Пугачев на нее не глядел больше. Он решал, следует ли ему допить вино, которого еще порядком оставалось в графинчике. И решил, что следует, то есть обязательно надо допить. Раз уплачено. Он подумал, что зря так распинался перед Надей, и не просто распинался, а жулился выглядеть поинтересней. Вот уж истинно — со свиным рылом в калашный ряд. Но что поделаешь, если накатила такая минута… Сейчас они расстанутся и, скорей всего, больше никогда не увидятся. Это справедливо.
— Я забыла спросить, — напомнила о себе Надя, — как у вас кончилось тогда, с затоплением?
— Сто рубликов у меня отхапал товарищ Пименов. Да-с, идемте?
Он встал и пошел к выходу, не оглядываясь. Нервы его были не в порядке. В последнее время его настроения быстро менялись, и он ничего не мог с собой поделать. Сейчас смех, а тут же рядом — черная меланхолия, будто кто-то раз за разом совал его в прорубь и вытаскивал на солнышко. Кто-то безжалостный над ним куражился.
Помогая Наде одеваться, придерживая ее шубку, он вдохнул незнакомый слабый аромат ее волос. «Чудо, — подумал он. — Она вся чудо! А я старый издерганный хрыч».
На улице ветер стих, было морозно и необыкновенно светло.
— Как же Алеша один дома? — спросила Надя.
— Он привык.
— Вы часто уходите по вечерам?
— Бывает. Я подрабатываю, даю уроки математики оболтусам, которых родители прочат в институт.
— Ах, так вы репетиторствуете? Вот откуда эти шальные полтинники на чай.
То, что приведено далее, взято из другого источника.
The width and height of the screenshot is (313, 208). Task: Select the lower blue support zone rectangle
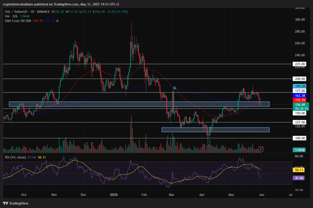pyautogui.click(x=215, y=130)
Они дошли до остановки автобуса.
— Может быть, пройдем пешком немного? — нерешительно предложила Надя, поражаясь собственным словам.
— Как угодно.
— А вам не угодно?
— Мне угодно, что вам угодно.
— Не умеете вы ухаживать, Федор Анатольевич. Знаете, как за мной мальчики в университете ухаживают? С трепетом, — она соврала, конечно. Никто за ней, собственно, не ухаживал, если не считать Виктора Муравьева. Так тот не ухаживал, а подстерегал.
— Вам все к лицу, Надя, кроме пошлой игривости.
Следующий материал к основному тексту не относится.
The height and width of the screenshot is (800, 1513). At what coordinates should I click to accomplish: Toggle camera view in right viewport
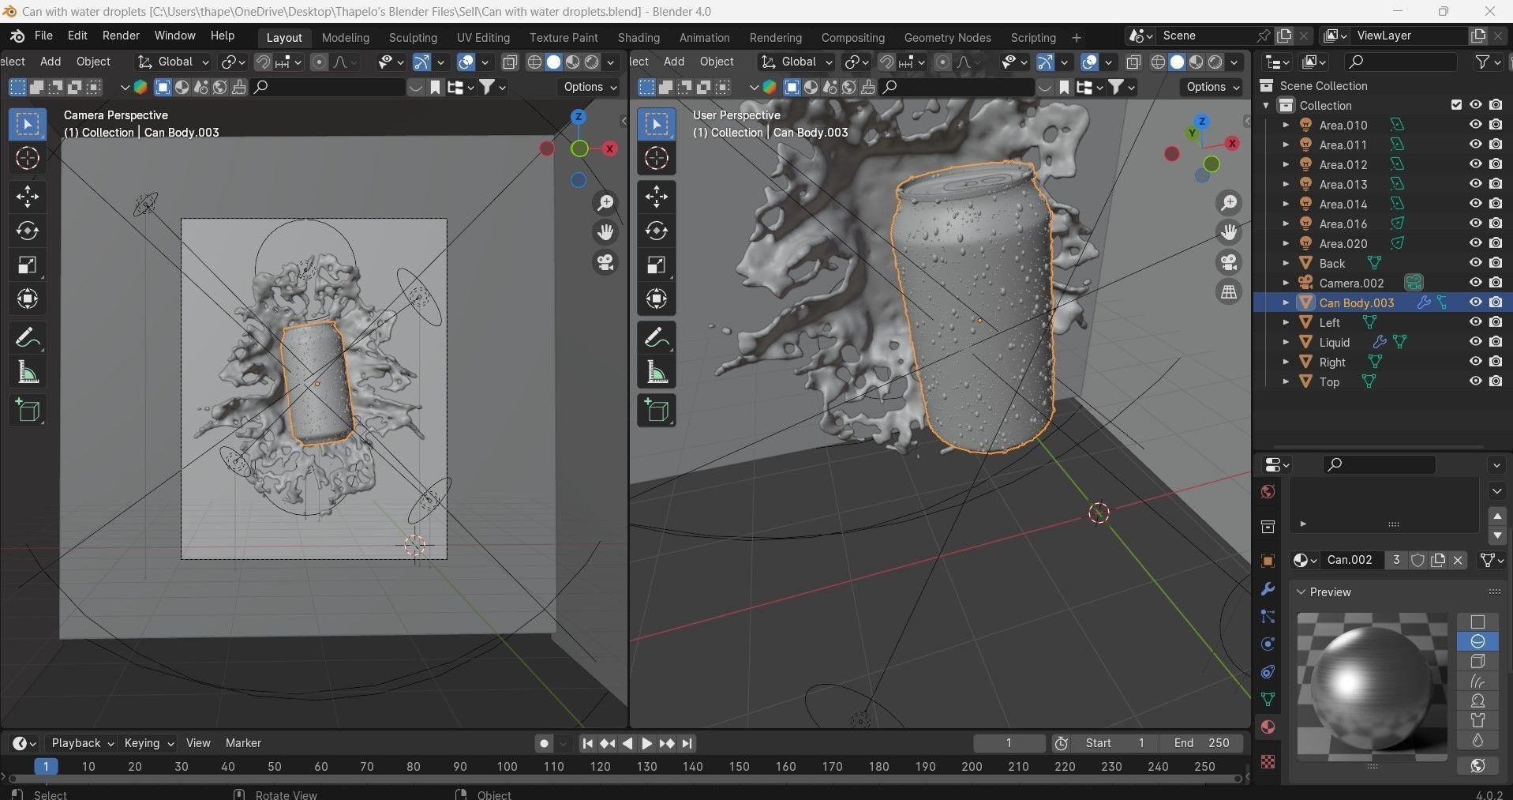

— Федор Анатольевич, а почему вы то «ты» мне говорите, то «вы». Давайте перейдем на «ты». Можно, я буду называть вас Федей?
— Пожалуйста. Если угодно.
— Угодно, угодно. Посмотри, Федя, какой прекрасный зимний вечер. Стоит ли в такой вечер закапываться носом в землю… Посмотри, какая красивая девушка шагает рядом с тобой. Ну, погляди на меня, Федор.